▸ **What you need to do**
Set down exactly the lines running from the line with "Open the Dữ liệu dropdown menu" to the end of the listing below, both ends included.

▸ **Working data**
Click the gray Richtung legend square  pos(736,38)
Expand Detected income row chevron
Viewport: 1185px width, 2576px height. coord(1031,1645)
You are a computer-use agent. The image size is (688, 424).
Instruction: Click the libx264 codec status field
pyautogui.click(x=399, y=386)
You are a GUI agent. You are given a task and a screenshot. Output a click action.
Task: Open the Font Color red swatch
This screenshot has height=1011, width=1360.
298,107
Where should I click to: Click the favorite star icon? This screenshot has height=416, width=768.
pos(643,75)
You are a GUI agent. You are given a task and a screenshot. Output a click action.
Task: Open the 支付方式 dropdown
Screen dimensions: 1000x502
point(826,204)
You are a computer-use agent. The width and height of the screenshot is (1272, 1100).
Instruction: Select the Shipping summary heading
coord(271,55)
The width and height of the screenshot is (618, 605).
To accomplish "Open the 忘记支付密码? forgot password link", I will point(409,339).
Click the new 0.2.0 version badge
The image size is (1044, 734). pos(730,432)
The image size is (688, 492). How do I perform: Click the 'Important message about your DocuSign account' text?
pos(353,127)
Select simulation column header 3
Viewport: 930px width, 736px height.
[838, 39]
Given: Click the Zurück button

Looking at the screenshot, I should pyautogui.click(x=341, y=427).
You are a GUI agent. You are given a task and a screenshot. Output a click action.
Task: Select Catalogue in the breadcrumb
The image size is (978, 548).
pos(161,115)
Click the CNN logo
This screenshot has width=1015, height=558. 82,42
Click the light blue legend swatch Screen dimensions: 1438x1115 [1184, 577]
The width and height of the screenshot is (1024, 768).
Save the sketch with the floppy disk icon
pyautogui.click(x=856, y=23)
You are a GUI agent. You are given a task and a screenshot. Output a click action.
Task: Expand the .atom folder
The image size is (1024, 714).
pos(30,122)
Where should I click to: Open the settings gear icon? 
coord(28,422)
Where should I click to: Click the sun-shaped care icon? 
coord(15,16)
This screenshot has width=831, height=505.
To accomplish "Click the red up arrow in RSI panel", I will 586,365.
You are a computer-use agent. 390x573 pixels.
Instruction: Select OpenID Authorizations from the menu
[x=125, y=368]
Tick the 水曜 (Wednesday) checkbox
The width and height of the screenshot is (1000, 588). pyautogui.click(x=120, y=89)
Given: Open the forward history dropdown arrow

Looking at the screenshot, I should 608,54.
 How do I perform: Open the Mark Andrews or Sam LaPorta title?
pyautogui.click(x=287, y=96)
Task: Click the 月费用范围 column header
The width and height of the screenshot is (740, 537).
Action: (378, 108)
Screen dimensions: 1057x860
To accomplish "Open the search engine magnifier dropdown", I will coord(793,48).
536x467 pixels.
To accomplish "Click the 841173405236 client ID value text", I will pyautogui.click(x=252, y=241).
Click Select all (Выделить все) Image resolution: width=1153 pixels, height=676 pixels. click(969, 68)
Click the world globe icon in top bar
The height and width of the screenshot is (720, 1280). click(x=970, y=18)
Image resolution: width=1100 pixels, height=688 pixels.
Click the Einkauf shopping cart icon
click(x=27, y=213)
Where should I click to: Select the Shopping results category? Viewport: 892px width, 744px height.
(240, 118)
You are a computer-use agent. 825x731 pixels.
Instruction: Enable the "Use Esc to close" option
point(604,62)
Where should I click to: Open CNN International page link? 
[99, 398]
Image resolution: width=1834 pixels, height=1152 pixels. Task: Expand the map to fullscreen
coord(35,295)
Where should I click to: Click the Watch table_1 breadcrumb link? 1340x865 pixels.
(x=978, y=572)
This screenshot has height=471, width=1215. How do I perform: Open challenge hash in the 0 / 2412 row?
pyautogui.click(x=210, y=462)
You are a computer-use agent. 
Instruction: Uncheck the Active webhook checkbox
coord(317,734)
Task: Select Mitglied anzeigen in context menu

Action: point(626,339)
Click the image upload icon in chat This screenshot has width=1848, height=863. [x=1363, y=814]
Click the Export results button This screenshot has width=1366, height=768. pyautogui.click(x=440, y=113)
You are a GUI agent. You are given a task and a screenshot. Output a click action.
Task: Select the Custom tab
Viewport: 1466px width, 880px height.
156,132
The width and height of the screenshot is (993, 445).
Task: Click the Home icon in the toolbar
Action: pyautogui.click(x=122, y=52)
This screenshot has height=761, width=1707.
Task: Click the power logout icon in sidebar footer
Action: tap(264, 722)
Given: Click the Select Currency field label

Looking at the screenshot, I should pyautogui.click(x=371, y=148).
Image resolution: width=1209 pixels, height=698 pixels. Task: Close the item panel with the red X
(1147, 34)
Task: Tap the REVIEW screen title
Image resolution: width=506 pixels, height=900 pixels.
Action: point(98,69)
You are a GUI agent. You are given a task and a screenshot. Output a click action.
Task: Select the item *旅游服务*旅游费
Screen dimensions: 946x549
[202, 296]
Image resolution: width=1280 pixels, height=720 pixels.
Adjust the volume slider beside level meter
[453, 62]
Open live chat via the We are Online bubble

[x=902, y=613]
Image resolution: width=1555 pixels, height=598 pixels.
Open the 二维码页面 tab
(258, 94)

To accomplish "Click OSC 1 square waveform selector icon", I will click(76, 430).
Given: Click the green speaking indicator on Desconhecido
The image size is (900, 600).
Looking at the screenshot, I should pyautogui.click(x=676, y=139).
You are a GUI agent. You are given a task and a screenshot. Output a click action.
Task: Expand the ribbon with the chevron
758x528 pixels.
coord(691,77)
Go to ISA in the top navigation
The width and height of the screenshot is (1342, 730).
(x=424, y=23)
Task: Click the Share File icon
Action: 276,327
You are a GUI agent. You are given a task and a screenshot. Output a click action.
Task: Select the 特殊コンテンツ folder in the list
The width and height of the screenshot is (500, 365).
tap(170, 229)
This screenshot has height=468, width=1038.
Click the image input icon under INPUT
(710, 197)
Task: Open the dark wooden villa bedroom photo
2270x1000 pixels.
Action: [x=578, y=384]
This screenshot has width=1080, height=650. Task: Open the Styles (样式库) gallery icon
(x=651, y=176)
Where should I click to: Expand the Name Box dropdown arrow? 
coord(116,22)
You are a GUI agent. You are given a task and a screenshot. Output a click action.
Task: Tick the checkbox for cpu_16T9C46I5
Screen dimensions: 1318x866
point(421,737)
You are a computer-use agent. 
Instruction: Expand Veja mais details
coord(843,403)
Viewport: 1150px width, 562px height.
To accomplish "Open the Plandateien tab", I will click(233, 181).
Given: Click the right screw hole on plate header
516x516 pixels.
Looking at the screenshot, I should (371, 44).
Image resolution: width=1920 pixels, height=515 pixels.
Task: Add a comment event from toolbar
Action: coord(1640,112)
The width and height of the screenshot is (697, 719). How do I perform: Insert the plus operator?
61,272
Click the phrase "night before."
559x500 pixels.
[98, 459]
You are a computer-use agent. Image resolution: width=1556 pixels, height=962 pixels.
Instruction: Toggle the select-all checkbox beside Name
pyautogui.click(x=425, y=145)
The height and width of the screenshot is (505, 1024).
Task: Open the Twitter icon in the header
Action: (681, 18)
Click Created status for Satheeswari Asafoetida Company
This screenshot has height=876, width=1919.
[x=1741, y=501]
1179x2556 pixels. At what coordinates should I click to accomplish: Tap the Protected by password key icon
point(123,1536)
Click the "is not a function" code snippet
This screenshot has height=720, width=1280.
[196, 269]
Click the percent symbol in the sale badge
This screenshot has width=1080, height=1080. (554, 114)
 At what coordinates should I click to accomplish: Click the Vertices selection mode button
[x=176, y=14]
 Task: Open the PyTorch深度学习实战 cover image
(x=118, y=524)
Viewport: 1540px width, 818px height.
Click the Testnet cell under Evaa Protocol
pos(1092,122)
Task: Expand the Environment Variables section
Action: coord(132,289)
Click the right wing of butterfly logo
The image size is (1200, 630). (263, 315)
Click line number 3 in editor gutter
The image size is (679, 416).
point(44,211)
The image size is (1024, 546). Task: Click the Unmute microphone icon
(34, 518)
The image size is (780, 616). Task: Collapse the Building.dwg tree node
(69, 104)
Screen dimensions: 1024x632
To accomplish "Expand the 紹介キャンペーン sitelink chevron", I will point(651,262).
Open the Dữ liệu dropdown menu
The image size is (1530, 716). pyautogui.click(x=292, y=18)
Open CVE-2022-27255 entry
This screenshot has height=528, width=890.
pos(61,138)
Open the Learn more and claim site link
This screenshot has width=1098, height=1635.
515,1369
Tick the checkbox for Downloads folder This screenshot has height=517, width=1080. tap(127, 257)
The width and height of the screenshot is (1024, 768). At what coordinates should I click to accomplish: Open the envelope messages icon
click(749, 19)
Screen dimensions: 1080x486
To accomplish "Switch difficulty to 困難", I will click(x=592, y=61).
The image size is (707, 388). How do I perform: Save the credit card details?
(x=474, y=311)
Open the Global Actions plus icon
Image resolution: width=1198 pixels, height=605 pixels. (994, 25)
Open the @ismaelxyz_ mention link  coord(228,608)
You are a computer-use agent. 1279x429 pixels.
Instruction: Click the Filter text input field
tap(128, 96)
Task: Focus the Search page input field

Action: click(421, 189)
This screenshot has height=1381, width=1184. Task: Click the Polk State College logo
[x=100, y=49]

▸ **Response to this exercise**
Open the Dữ liệu dropdown menu
The image size is (1530, 716). pyautogui.click(x=292, y=18)
Open CVE-2022-27255 entry
This screenshot has height=528, width=890.
pos(61,138)
Open the Learn more and claim site link
This screenshot has width=1098, height=1635.
515,1369
Tick the checkbox for Downloads folder This screenshot has height=517, width=1080. tap(127, 257)
The width and height of the screenshot is (1024, 768). At what coordinates should I click to accomplish: Open the envelope messages icon
click(749, 19)
Screen dimensions: 1080x486
To accomplish "Switch difficulty to 困難", I will click(x=592, y=61).
The image size is (707, 388). How do I perform: Save the credit card details?
(x=474, y=311)
Open the Global Actions plus icon
Image resolution: width=1198 pixels, height=605 pixels. (994, 25)
Open the @ismaelxyz_ mention link  coord(228,608)
You are a computer-use agent. 1279x429 pixels.
Instruction: Click the Filter text input field
tap(128, 96)
Task: Focus the Search page input field

Action: click(421, 189)
This screenshot has height=1381, width=1184. Task: Click the Polk State College logo
[x=100, y=49]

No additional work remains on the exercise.